All through the day, amidst unremitting shell fire and local counter-attack, the Hairy Jocks reconsolidated the Kidney Bean; and they were so far successful that when they handed over the work to another battalion at dusk, the parapet was restored, the machine-guns were in position, and a number of "knife-rest" barbed-wire entanglements were lying just behind the trench, ready to be hoisted over the parapet and joined together in a continuous defensive line as soon as the night was sufficiently dark.

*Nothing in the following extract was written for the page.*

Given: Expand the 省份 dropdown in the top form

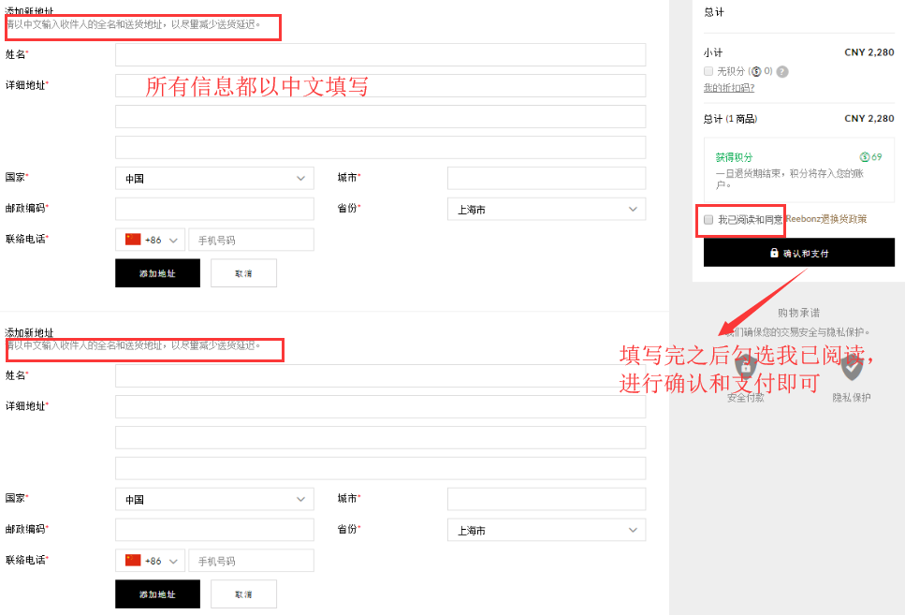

One by one the members of Number Nine Platoon squelched—for it had rained hard all day—back to the reserve line. They were utterly exhausted, and still inclined to feel a little aggrieved at having been pulled out from rest; but they were well content. They had done the State some service, and they knew it; and they knew that the higher powers knew it too. There would be some very flattering reading in Divisional Orders in a few days' time.

Meanwhile, their most pressing need was for something to eat. To be sure, every man had gone into action that morning carrying his day's rations. But the British soldier, improvident as the grasshopper, carries his day's rations in one place, and one place only—his stomach. The Hairy Jocks had eaten what they required at their extremely early breakfast: the residue thereof they had abandoned.

About midnight Master Cockerell, in obedience to a most welcome order, led the remnants of his command, faint but triumphant, back from the reserve line to a road junction two miles in rear, known as Dead Dog Corner. Here the Battalion was to rendezvous, and march back by easy stages to St. Grégoire. Their task was done.

But at the cross-roads Number Nine Platoon found no Battalion: only a solitary subaltern, with his orderly. This young Casabianca informed Cockerell that he, Second Lieutenant Candlish, had been left behind to "bring in stragglers."

"Stragglers?" exclaimed the infuriated Cockerell. "Do we look like stragglers?"

"No," replied the youthful Candlish frankly; "you look more like sweeps. However, you had better push on. The Battalion isn't far ahead. The order is to march straight back to St. Grégoire and re-occupy former billets."